* start Data lines *

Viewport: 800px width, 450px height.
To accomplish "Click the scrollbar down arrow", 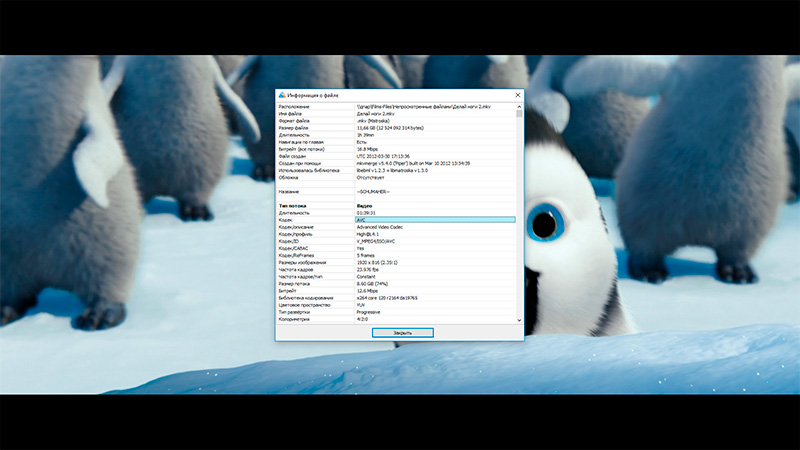I will click(519, 320).
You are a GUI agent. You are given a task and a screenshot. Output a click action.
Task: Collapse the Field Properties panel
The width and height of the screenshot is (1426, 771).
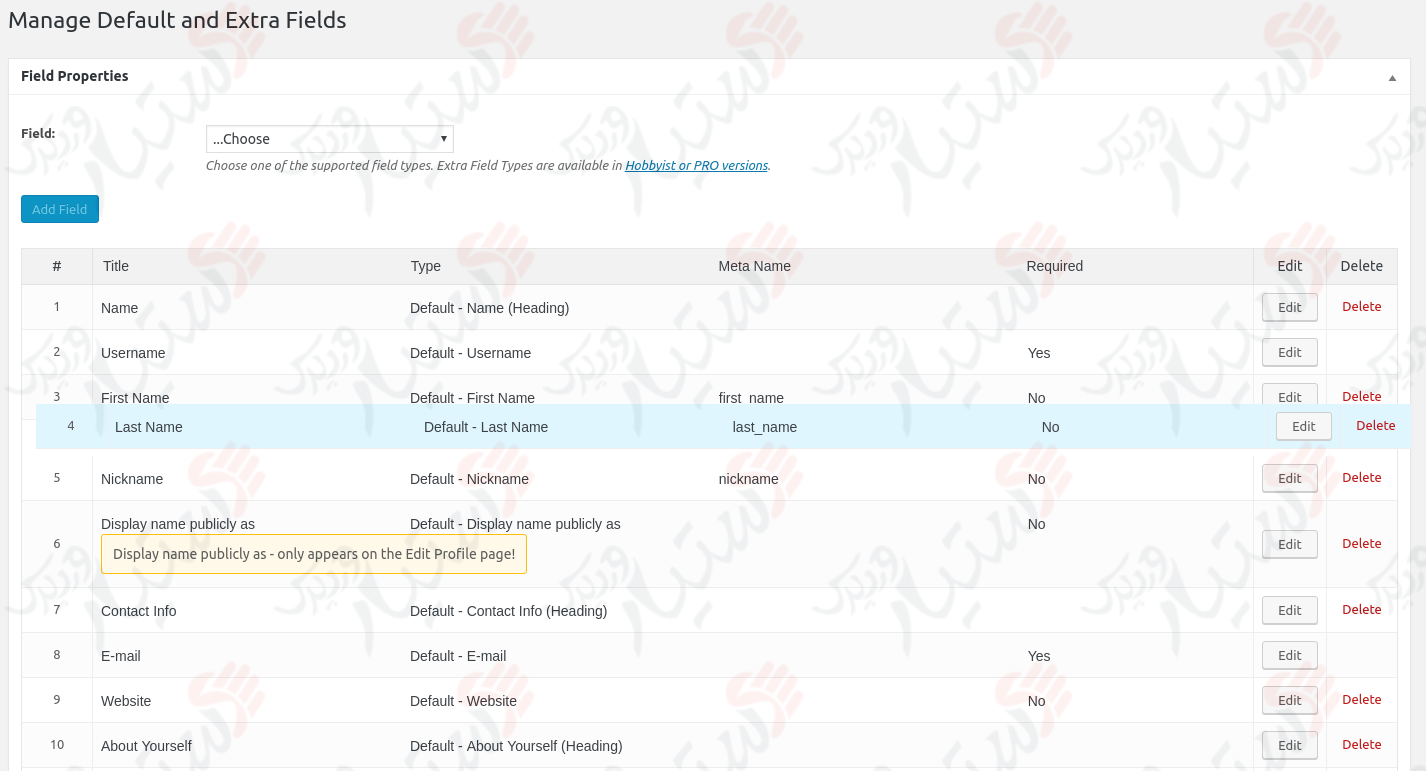click(1391, 76)
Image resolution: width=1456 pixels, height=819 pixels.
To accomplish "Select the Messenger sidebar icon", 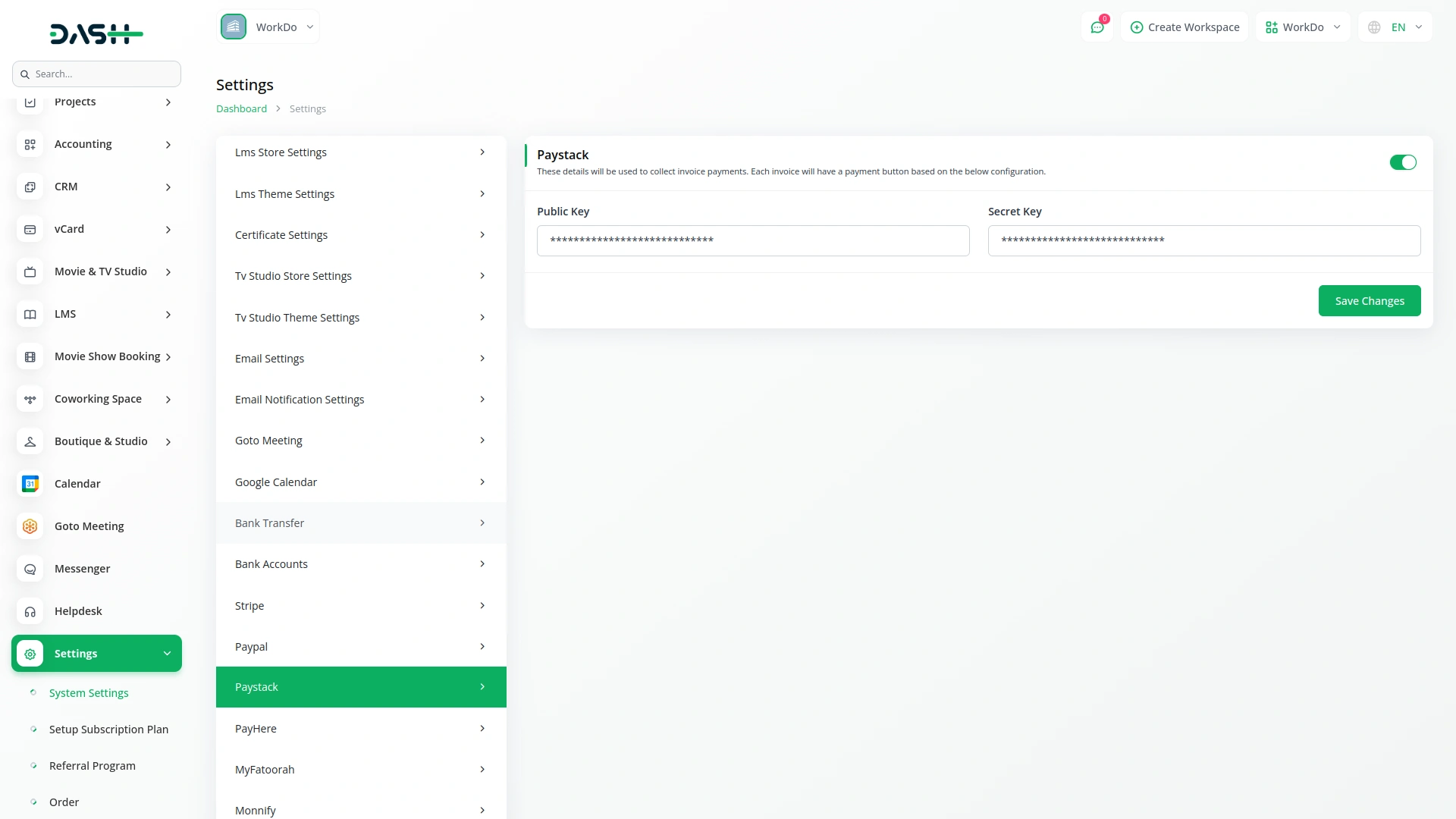I will point(30,569).
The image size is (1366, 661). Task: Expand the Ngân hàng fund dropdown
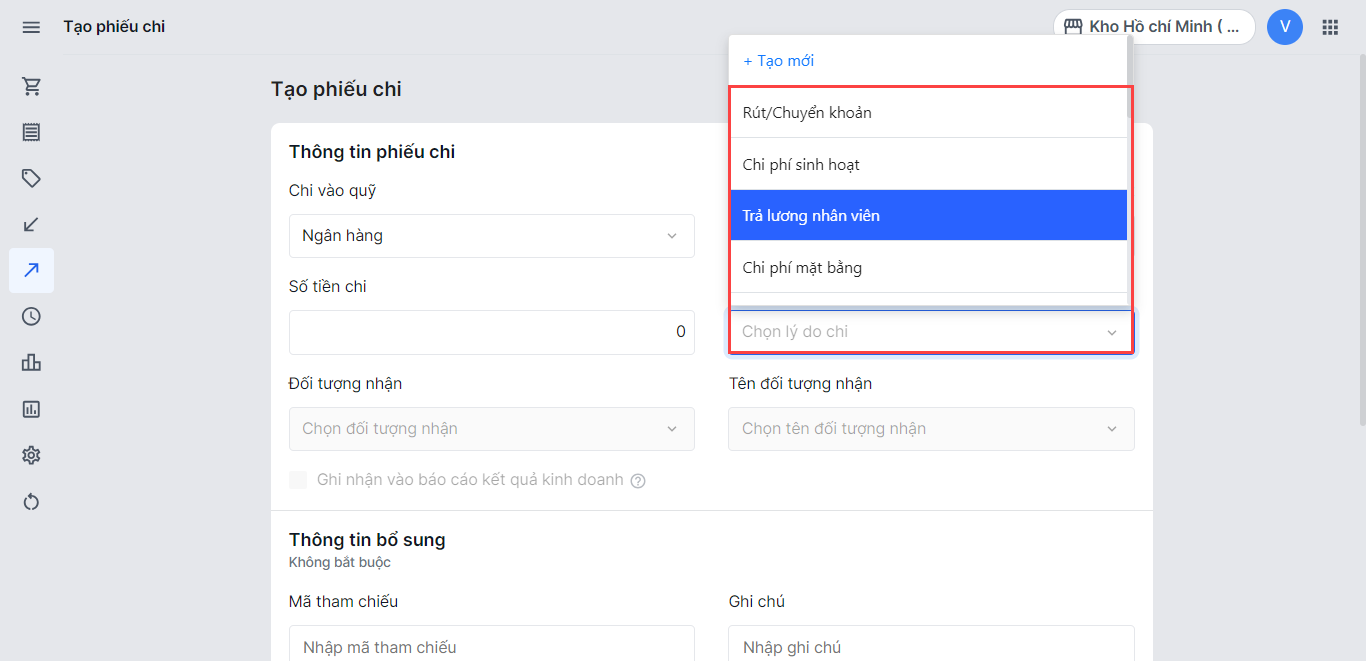coord(491,236)
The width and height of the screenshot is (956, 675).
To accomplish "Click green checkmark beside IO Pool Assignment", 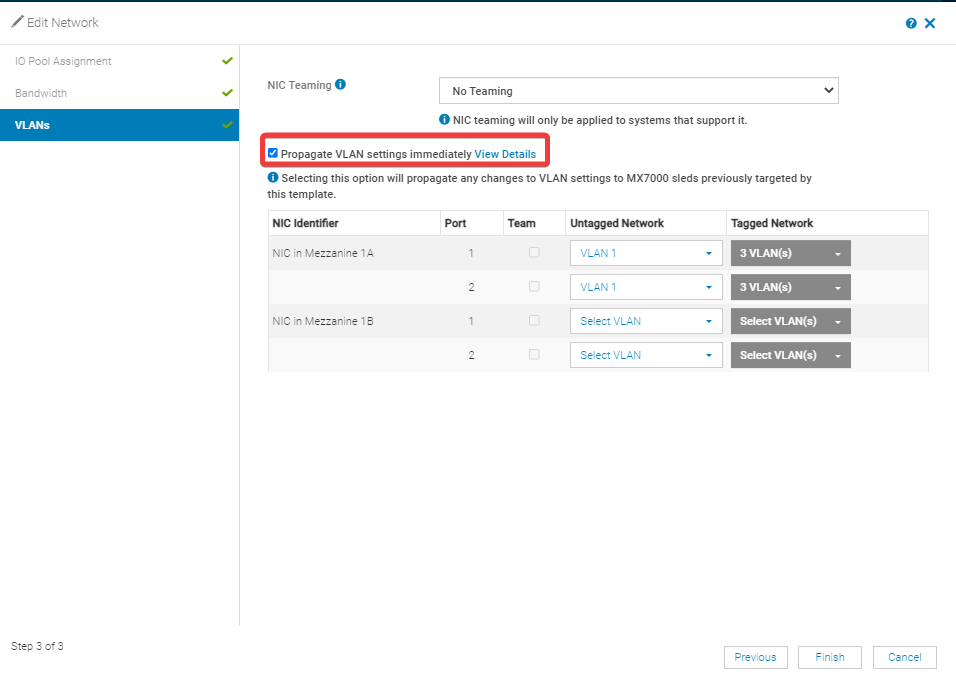I will click(x=227, y=61).
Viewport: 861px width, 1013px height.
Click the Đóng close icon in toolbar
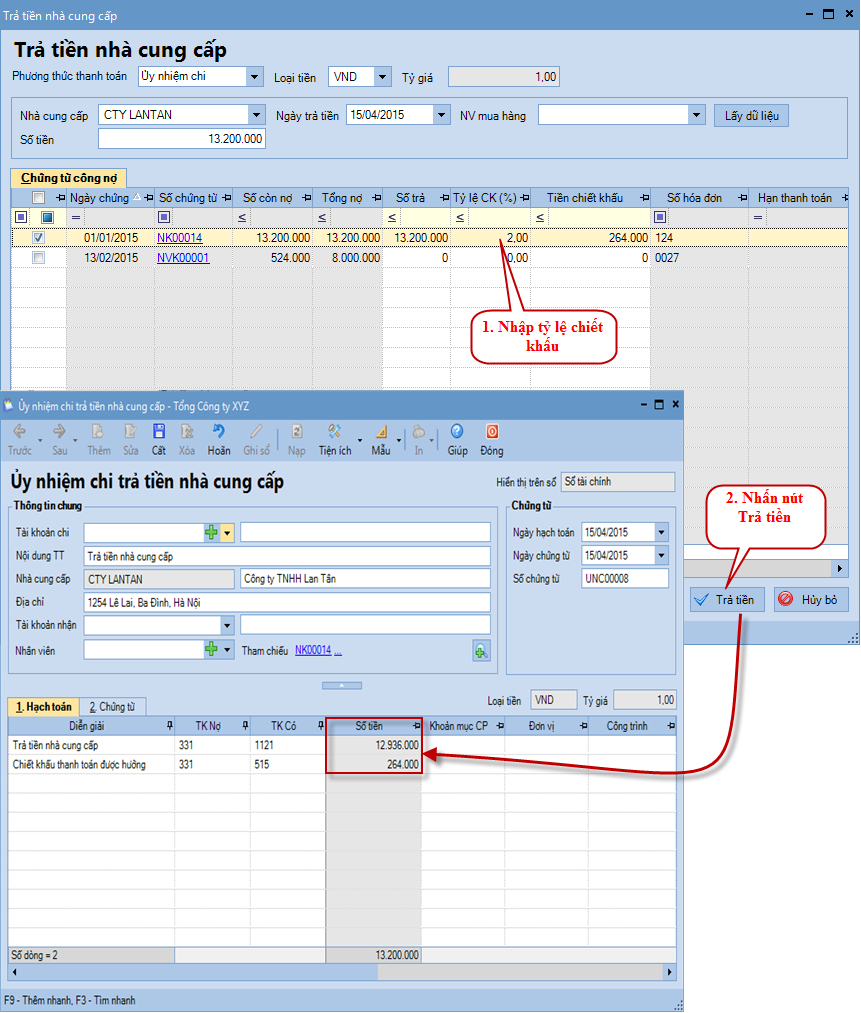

* end Data lines *

• Aim:
Can you give the part of the records that opens with the line containing "Viewport: 861px width, 1013px height." and runs through the end of the records, with "toolbar" swapped for "header" and everything else left unchanged? Leave the pictures out of your answer.

• Correct result:
Viewport: 861px width, 1013px height.
Click the Đóng close icon in header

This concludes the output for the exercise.